-- start Supplied material --
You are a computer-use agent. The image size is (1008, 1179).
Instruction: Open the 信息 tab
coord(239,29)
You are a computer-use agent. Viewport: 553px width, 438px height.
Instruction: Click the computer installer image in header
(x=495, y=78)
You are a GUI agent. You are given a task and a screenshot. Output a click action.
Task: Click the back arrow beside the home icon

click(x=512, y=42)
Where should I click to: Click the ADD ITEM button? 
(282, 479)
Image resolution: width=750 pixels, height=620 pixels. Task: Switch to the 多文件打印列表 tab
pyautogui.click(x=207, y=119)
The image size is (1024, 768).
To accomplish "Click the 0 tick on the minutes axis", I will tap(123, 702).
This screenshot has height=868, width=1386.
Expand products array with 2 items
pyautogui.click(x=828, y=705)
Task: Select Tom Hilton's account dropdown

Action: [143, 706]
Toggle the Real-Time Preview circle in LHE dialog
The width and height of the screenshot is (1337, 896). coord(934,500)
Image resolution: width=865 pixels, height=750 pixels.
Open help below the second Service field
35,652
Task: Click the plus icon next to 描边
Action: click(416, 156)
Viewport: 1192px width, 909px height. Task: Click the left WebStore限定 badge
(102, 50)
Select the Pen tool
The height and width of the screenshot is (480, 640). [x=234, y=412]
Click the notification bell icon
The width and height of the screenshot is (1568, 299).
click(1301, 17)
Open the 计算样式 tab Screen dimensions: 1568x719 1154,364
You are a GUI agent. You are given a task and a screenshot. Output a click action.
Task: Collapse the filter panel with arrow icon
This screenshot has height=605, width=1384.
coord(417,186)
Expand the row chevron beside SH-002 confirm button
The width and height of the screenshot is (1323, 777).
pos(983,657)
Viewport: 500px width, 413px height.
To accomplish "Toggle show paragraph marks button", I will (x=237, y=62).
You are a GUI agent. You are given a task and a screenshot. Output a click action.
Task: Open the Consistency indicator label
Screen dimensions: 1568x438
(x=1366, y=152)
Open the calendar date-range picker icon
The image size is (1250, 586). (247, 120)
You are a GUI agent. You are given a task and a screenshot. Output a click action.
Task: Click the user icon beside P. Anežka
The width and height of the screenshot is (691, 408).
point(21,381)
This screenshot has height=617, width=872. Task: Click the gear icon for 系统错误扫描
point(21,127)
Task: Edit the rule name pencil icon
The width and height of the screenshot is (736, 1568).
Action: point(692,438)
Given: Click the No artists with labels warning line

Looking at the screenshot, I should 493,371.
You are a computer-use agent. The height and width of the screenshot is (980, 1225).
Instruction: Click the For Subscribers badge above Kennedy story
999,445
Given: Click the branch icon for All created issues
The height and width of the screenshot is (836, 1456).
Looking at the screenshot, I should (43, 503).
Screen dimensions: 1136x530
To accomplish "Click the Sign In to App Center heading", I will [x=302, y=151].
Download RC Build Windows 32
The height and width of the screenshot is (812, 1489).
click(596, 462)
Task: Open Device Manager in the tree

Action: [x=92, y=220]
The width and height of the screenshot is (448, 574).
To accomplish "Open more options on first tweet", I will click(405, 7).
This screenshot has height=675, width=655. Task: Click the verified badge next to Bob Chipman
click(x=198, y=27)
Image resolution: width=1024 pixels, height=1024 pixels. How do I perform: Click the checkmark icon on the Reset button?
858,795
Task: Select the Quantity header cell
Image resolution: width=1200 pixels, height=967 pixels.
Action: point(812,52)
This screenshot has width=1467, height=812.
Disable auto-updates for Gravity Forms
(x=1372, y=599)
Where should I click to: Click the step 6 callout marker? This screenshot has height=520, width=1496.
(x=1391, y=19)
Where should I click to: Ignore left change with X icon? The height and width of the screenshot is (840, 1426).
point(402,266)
-- end Supplied material --
### Work required
Show each line of the material above that contains the string "size".

### Response
You are a computer-use agent. The image size is (1008, 1179).
The image size is (1024, 768).
The image size is (1250, 586). (247, 120)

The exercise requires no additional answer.